In the lines below, swap each "How do I perform" for "How can I carry out" and leave everything else unchanged.

——

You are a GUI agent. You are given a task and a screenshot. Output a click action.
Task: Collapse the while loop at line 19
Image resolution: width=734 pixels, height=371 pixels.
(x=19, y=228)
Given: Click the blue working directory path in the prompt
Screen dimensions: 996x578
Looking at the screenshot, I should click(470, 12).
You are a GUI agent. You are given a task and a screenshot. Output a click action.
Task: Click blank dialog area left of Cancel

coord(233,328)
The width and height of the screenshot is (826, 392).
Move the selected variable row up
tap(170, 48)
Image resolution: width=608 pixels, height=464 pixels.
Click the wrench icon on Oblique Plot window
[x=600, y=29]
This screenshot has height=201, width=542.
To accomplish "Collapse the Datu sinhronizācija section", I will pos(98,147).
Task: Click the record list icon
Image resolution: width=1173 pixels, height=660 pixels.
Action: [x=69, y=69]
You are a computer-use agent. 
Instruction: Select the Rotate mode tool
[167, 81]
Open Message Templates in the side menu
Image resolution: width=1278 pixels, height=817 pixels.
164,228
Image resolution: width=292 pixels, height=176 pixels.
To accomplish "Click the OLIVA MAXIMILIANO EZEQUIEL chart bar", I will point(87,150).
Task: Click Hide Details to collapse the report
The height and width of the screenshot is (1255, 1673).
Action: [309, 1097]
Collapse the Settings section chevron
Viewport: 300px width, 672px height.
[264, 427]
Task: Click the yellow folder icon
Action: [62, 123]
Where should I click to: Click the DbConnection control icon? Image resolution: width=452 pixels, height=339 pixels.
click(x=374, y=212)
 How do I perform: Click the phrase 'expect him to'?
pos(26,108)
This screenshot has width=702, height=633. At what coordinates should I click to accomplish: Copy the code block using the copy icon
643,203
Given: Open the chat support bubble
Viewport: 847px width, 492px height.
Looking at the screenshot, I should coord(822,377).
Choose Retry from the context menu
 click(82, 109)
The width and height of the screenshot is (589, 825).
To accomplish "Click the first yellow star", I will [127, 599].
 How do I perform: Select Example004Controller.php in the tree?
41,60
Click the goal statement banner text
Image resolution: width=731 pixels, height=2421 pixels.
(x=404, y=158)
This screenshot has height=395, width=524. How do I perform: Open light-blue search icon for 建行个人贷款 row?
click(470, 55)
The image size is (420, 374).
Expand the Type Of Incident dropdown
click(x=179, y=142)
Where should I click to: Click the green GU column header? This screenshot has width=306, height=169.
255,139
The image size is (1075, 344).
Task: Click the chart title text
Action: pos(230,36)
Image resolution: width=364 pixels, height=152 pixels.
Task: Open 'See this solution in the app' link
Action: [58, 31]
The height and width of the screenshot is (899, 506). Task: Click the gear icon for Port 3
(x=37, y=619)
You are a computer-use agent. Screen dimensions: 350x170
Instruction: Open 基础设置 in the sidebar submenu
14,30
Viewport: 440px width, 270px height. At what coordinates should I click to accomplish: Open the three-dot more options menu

——

§ TASK OUTPUT:
You are a GUI agent. You are given a task and a screenshot. Output a click action.
Task: Collapse the while loop at line 19
Image resolution: width=734 pixels, height=371 pixels.
(x=19, y=228)
Given: Click the blue working directory path in the prompt
Screen dimensions: 996x578
Looking at the screenshot, I should click(470, 12).
You are a GUI agent. You are given a task and a screenshot. Output a click action.
Task: Click blank dialog area left of Cancel

coord(233,328)
The width and height of the screenshot is (826, 392).
Move the selected variable row up
tap(170, 48)
Image resolution: width=608 pixels, height=464 pixels.
Click the wrench icon on Oblique Plot window
[x=600, y=29]
This screenshot has height=201, width=542.
To accomplish "Collapse the Datu sinhronizācija section", I will pos(98,147).
Task: Click the record list icon
Image resolution: width=1173 pixels, height=660 pixels.
Action: [x=69, y=69]
You are a computer-use agent. 
Instruction: Select the Rotate mode tool
[167, 81]
Open Message Templates in the side menu
Image resolution: width=1278 pixels, height=817 pixels.
164,228
Image resolution: width=292 pixels, height=176 pixels.
To accomplish "Click the OLIVA MAXIMILIANO EZEQUIEL chart bar", I will point(87,150).
Task: Click Hide Details to collapse the report
The height and width of the screenshot is (1255, 1673).
Action: [309, 1097]
Collapse the Settings section chevron
Viewport: 300px width, 672px height.
[264, 427]
Task: Click the yellow folder icon
Action: [62, 123]
Where should I click to: Click the DbConnection control icon? Image resolution: width=452 pixels, height=339 pixels.
click(x=374, y=212)
 How can I carry out: Click the phrase 'expect him to'?
pos(26,108)
This screenshot has width=702, height=633. At what coordinates should I click to accomplish: Copy the code block using the copy icon
643,203
Given: Open the chat support bubble
Viewport: 847px width, 492px height.
Looking at the screenshot, I should coord(822,377).
Choose Retry from the context menu
 click(82, 109)
The width and height of the screenshot is (589, 825).
To accomplish "Click the first yellow star", I will [127, 599].
 How can I carry out: Select Example004Controller.php in the tree?
41,60
Click the goal statement banner text
Image resolution: width=731 pixels, height=2421 pixels.
(x=404, y=158)
This screenshot has height=395, width=524. How can I carry out: Open light-blue search icon for 建行个人贷款 row?
click(470, 55)
The image size is (420, 374).
Expand the Type Of Incident dropdown
click(x=179, y=142)
Where should I click to: Click the green GU column header? This screenshot has width=306, height=169.
255,139
The image size is (1075, 344).
Task: Click the chart title text
Action: pos(230,36)
Image resolution: width=364 pixels, height=152 pixels.
Task: Open 'See this solution in the app' link
Action: [58, 31]
The height and width of the screenshot is (899, 506). Task: Click the gear icon for Port 3
(x=37, y=619)
You are a computer-use agent. Screen dimensions: 350x170
Instruction: Open 基础设置 in the sidebar submenu
14,30
Viewport: 440px width, 270px height. At what coordinates should I click to accomplish: Open the three-dot more options menu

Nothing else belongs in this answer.